给定序列(数列)A,我们设一个数组C满足
C[i] = A[i–2^k+ 1] + … + A[i]
其中,k为i在二进制下末尾0的个数,i从1开始算!
则我们称C为树状数组。
下面的问题是,给定i,如何求2^k?
答案很简单:2^k=i&(i^(i-1)) ,也就是i&(-i)
下面进行解释:
以i=6为例(注意:a_x表示数字a是x进制表示形式):
(i)_10 = (0110)_2
(i-1)_10=(0101)_2
i xor (i-1) =(0011)_2
i and (i xor (i-1)) =(0010)_2
2^k = 2
C[6] = C[6-2+1]+…+A[6]=A[5]+A[6]
数组C的具体含义如下图所示:
当我们修改A[i]的值时,可以从C[i]往根节点一路上溯,调整这条路上的所有C[]即可,这个操作的复杂度在最坏情况下就是树的高度即O(logn)。另外,对于求数列的前n项和,只需找到n以前的所有最大子树,把其根节点的C加起来即可。不难发现,这些子树的数目是n在二进制时1的个数,或者说是把n展开成2的幂方和时的项数,因此,求和操作的复杂度也是O(logn)。
树状数组能快速求任意区间的和:A[i] + A[i+1] + … + A[j],设sum(k) = A[1]+A[2]+…+A[k],则A[i] + A[i+1] + … + A[j] = sum(j)-sum(i-1)。
- 单点修改 && 区间查询
已知一个数列,你需要进行下面两种操作:
1.将某一个数加上x
2.求出某区间每一个数的和
- /*************************************************************************
- > Author: wzw-cnyali
- > Created Time: 2017/6/13 10:33:11
- ************************************************************************/
- #prag\
- ma GCC optimize("O3")
- #include<iostream>
- #include<cstdio>
- #include<cstdlib>
- #include<cmath>
- #include<cstring>
- #include<algorithm>
- using namespace std;
- typedef long long LL;
- typedef unsigned long long uLL;
- #define REP(i, a, b) for(register int i = (a), i##_end_ = (b); i <= i##_end_; ++ i)
- #define DREP(i, a, b) for(register int i = (a), i##_end_ = (b); i >= i##_end_; -- i)
- #define EREP(i, a) for(register int i = (be[a]); i != -1; i = nxt[i])
- #define debug(...) fprintf(stderr, __VA_ARGS__)
- #define mem(a, b) memset((a), b, sizeof(a))

▬▬▬▬▬▬

[任务要求]
请把上面那篇讲树状数组的文章中从“- #define DREP(i, a, b)”到“memset((a), b, sizeof(a))”的部分逐字照抄下来。

[记录条目]
▬▬▬▬▬▬

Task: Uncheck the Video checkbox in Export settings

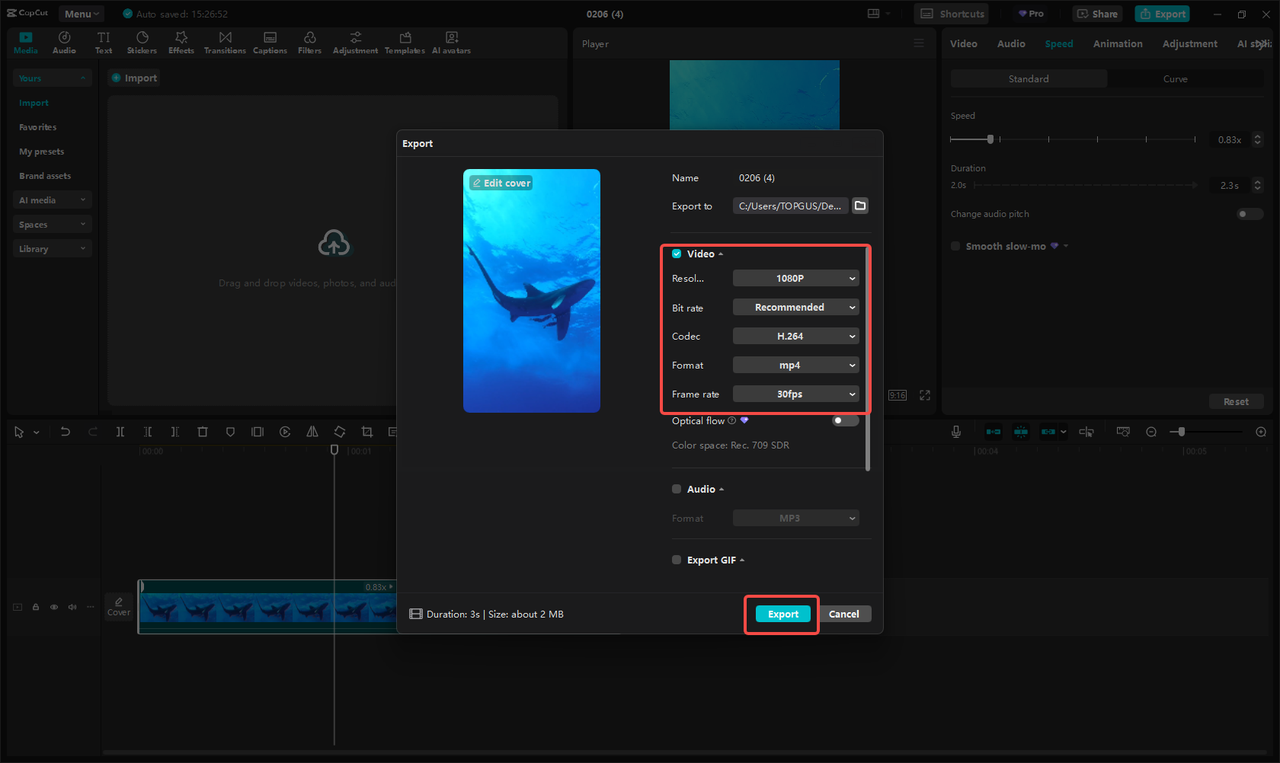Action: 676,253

▬▬▬▬▬▬

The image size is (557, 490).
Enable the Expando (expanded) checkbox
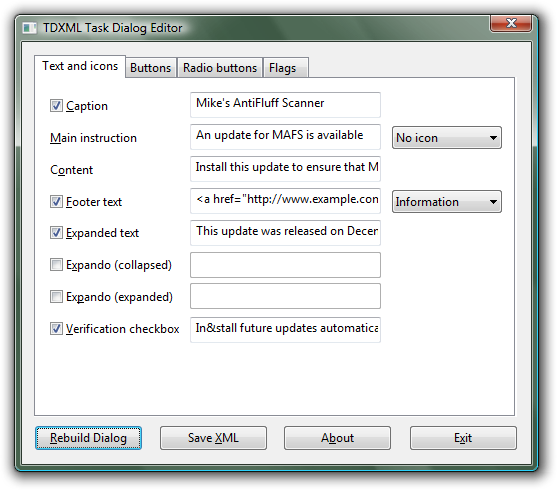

▬▬▬▬▬▬

[练习答案]
- #define DREP(i, a, b) for(register int i = (a), i##_end_ = (b); i >= i##_end_; -- i)
- #define EREP(i, a) for(register int i = (be[a]); i != -1; i = nxt[i])
- #define debug(...) fprintf(stderr, __VA_ARGS__)
- #define mem(a, b) memset((a), b, sizeof(a))